Der Arm verwandelte sich in einen Schemen, und Turo spürte einen jähen Druck am Kopf. Na endlich, dachte er. Jetzt sehe ich Blut. Allerdings stammte es nicht von der Bajoranerin. Die Frau schien wohlauf zu sein; sie drehte den Kopf, um zur Tür zu sehen. Ihr Hals war unverletzt.

Aber woher stammt dann das Blut?, fragte sich Turo – und begriff plötzlich, dass es aus seinem Kopf floss. Er sah Selan an, dessen Miene gleichermaßen Entsetzen und Faszination zeigte.

Der Cardassianer hob die Hand zu dem Messer, das aus seiner Stirn ragte und dessen Heft noch immer ein wenig vibrierte.

Er starrte Nummer Acht an, dieses verdreckte, bis auf die Knochen abgemagerte menschliche Wrack, und zu seiner eigenen Verblüffung fiel ihm nur dieser Kommentar ein: »Guter Wurf!«

Er versuchte, die beiden Worte zu formulieren, aber es wurde nur ein undeutliches »Nychhhhohhh« daraus. Dann neigte sich Turo nach vorn und war bereits tot, als er der Länge nach auf den steinernen Boden fiel.

Selans Gesicht zuckte wütend, als er den Schockstab hob und vortrat. Alles in ihm verlangte danach, Nummer Acht für sein Verbrechen zu bestrafen.

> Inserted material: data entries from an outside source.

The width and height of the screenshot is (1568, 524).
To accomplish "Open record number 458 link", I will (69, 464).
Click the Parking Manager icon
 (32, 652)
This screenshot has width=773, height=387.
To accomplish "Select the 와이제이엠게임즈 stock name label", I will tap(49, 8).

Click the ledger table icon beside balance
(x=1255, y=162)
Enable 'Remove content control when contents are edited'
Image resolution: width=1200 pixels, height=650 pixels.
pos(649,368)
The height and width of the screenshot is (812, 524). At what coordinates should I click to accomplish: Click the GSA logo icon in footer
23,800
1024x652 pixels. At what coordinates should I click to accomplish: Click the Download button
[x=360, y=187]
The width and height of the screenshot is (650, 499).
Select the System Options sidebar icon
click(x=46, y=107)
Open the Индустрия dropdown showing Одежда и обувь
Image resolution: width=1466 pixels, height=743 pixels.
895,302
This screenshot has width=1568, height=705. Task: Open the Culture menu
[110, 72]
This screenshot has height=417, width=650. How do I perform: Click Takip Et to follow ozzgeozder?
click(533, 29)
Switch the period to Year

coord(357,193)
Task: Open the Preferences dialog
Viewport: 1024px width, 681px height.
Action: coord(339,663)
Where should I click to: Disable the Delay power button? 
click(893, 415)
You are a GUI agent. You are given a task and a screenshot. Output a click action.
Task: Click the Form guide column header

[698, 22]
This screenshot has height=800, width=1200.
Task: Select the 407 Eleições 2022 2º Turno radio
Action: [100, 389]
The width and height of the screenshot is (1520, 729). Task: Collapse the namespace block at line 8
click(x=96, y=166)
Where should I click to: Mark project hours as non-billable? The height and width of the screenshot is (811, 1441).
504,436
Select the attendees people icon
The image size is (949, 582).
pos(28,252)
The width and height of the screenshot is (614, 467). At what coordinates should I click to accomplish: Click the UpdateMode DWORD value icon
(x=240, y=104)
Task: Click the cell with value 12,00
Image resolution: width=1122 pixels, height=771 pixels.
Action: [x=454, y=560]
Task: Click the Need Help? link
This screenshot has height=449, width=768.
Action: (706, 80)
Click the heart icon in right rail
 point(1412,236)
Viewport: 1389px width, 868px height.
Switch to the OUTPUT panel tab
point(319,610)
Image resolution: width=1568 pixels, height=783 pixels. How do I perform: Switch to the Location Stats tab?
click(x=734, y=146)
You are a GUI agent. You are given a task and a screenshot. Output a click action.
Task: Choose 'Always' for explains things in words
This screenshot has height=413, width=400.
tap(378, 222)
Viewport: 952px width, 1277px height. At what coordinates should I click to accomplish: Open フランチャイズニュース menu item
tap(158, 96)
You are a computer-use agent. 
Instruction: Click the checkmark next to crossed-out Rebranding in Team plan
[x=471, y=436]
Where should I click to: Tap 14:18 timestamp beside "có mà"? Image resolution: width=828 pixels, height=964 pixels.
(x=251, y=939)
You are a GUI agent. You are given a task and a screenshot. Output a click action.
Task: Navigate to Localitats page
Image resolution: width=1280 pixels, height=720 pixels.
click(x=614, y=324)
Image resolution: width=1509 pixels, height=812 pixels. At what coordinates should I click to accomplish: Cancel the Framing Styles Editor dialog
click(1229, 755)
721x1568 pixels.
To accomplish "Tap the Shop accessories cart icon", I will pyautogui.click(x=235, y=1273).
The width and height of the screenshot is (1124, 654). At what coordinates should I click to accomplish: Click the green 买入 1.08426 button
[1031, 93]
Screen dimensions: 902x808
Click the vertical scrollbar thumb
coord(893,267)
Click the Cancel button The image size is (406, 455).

Das war der zweite Fehler.

Der Gefangene knurrte wie ein Tier und setzte zum Sprung an, um die Hände um den Hals des Romulaners zu schließen, ihn zu erwürgen. Nur eins hinderte ihn daran, seine Absicht in die Tat umzusetzen – er stolperte über den ausgestreckten Arm der Bajoranerin. Nummer Acht strauchelte nur kurz, aber Selan fand Zeit genug, ihn mit dem Schockstab zu berühren. Die Intensität der energetischen Entladung hätte genügen sollen, ihm das Bewusstsein zu rauben: bei einer anderen Person wäre vielleicht sogar der Tod die Folge gewesen.

Doch dieser Mann sank nur auf ein Knie.

Das war alles.

Mehr geschah nicht.

Eine Sekunde später heulte Nummer Acht wie ein wildes Tier, und Selan begriff: Nach all den Jahren hatte er eine Grenze entdeckt, vor der man besser kehrtmachen sollte. Denn auf der anderen Seite wartete ein Geschöpf, das nur aus Gespür und Instinkt bestand. Für diese Mischung aus Fühlen und primitiven Trieben gab es jetzt nur noch ein Ziel: Sie wollte den Tod des Romulaners, ganz gleich, auf welche Weise.

Selan wich zurück.

 

Der Mann sprang an der Bajoranerin vorbei in Richtung Tür.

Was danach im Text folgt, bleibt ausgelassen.